EXTRACT TO READ:
Monday, June 16, 2008

Welcome to Greg Hoglund's new Blog

Welcome to my new blog, Fast Horizon. I have retired my old blog on rootkit.com and opened up shop here at blogger. I am the CEO of HBGary, Inc. (http://www.hbgary.com/) – a new company in the computer security industry. We released our first product this year (Responder, www.hbgary.com/responder_pro.html). HBGary is actually about five years old, but until now we have been a services company working primarily for the U.S. Dept. of Defense and Intelligence Community. I am excited to be part of the shift toward product development. This is my third startup. I am the author of three books and have been educating people about security threats – especially rootkits – for almost 10 years. I have a great foresight for trends – thinking of ideas about 5 years too soon for the market - and an almost cynical edge to my observations. Most people know me as a hacker, but in truth I probably know more about business and product development than hacking at this point. All of my startups have been in software development. I have probably experienced every management nightmare that can be listed, and dealt with it. I like to take big bites - so HBGary is tackling the biggest threat in computer security today – malware. Unlike most companies however, we aren’t selling snake-oil. Instead, our philosophy is that it’s IMPOSSIBLE to keep the bad guys out. The billions of dollars spent on security since the millennium has been a complete waste. Instead, we assume the bad guys will succeed – and it’s our job to catch them once they get in.

I could describe our solution as a platform for analyzing physical memory. You see, if there truly is a cyberspace in the Enterprise, it’s represented by the ones and zeroes in physical RAM.

DATA FOR ANALYSIS:
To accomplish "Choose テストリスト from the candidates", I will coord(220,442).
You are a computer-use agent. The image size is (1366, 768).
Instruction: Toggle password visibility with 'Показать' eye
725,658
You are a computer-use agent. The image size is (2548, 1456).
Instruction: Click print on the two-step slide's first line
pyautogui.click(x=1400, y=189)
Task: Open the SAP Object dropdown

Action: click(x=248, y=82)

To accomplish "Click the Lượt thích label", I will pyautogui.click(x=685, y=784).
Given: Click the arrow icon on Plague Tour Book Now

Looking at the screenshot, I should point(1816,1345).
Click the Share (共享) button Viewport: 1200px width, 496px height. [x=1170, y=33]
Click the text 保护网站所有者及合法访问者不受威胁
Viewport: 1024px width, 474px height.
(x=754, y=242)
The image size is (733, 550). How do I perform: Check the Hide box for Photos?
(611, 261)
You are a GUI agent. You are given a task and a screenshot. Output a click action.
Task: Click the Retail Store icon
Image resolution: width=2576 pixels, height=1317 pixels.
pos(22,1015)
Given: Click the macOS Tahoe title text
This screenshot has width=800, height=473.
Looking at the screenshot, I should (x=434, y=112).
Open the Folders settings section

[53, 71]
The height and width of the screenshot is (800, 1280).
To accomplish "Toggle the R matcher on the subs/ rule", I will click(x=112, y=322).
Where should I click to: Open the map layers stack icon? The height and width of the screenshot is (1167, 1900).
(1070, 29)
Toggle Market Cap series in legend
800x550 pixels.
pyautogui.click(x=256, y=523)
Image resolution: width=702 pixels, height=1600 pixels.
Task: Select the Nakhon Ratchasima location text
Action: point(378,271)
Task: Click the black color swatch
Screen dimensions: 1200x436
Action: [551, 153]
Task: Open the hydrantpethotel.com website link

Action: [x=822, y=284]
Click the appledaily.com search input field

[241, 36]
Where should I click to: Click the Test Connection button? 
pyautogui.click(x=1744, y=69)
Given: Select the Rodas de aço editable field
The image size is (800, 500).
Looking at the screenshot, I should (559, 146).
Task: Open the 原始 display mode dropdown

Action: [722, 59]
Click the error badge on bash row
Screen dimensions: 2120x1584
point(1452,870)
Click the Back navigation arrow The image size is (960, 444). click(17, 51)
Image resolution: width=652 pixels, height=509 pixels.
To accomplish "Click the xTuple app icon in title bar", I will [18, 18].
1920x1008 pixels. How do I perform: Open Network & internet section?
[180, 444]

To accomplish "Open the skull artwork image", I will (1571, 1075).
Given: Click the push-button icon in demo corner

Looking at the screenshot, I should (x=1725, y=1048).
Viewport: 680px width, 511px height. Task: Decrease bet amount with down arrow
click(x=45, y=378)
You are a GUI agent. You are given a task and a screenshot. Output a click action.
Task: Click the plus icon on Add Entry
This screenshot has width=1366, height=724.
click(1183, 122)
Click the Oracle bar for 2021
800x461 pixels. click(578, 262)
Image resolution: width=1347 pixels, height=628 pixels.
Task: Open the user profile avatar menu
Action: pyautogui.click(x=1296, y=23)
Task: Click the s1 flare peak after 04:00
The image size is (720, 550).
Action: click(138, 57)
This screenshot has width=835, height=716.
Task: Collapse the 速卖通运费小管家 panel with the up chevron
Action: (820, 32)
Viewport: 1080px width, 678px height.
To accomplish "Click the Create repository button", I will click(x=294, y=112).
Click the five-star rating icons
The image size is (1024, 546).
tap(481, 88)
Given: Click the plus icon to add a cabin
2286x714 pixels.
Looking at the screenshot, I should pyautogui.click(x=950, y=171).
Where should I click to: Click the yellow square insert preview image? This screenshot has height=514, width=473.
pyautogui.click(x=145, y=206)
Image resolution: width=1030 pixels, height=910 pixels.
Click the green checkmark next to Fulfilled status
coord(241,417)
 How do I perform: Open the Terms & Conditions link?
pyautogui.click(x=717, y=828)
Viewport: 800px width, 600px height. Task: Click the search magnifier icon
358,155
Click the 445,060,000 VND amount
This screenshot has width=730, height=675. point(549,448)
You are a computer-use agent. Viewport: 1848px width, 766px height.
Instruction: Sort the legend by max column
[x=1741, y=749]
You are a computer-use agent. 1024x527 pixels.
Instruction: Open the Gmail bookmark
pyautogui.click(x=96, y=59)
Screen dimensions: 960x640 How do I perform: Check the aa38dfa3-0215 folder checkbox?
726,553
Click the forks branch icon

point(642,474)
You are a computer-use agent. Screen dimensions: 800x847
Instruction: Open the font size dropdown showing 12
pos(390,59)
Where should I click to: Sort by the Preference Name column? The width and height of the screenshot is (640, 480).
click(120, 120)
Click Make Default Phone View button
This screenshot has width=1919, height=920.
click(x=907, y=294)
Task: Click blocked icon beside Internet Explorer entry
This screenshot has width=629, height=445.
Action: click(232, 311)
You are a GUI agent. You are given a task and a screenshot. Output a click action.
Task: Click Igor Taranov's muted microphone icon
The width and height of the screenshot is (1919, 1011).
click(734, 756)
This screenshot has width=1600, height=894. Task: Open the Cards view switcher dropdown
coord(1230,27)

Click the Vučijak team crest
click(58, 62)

THINGS TO DO:
(1) According to the welcome blog post, why does HBGary aim to catch attackers after they get in rather than keep them out? Answer in one to three sentences.
(2) Proceed with the welcome blog post from the point where it stops.

ANSWERS TO THE TASKS:
(1) HBGary's philosophy holds that it is impossible to keep the bad guys out. The billions of dollars spent on security since the millennium have been a complete waste. So the company assumes attackers will succeed and sees its job as catching them once they are inside.

(2)
There are only three kinds of data in the enterprise:
- Data at rest, on hard drives
- Data in motion, over the network
- Data in execution, in RAM

For any data to be used, it has to exist in RAM. Everything that matters must exist in RAM. By being in RAM, you are the center of the universe. Yet for all its power, until now nobody has a platform to analyze RAM. There are host-based IDS products, and AV, but all of these depend on the OS to query things about the OS – age old rootkit problem. The system is subverted and it’s game over. Our solution steps aside the OS and analyzes the physical RAM snapshot –offline-, thus avoiding any malware trickery.

There is a high barrier to entry to this work. We open the RAM, look inside, and extract objects. We reverse engineered every version and service pack of Microsoft Windows to be able to do this. We can find every process, every driver, and every line of assembly code of every software component. And, we do it without using the operating system – we do it without executing the environment we analyze.

In my grand vision we will build a picture of the true enterprise cyberspace. We have radical new technologies, like Digital DNA, that can be used to identify fragments of documents, strains of malware, intellectual property, fingerprints of email attachments, etc. Although we are tackling malware, our platform is generic and could be used for many other markets (IP asset tracking, E-Discovery, etc). As a company, we couldn’t ask to be in a better place in a market. We are set to explode.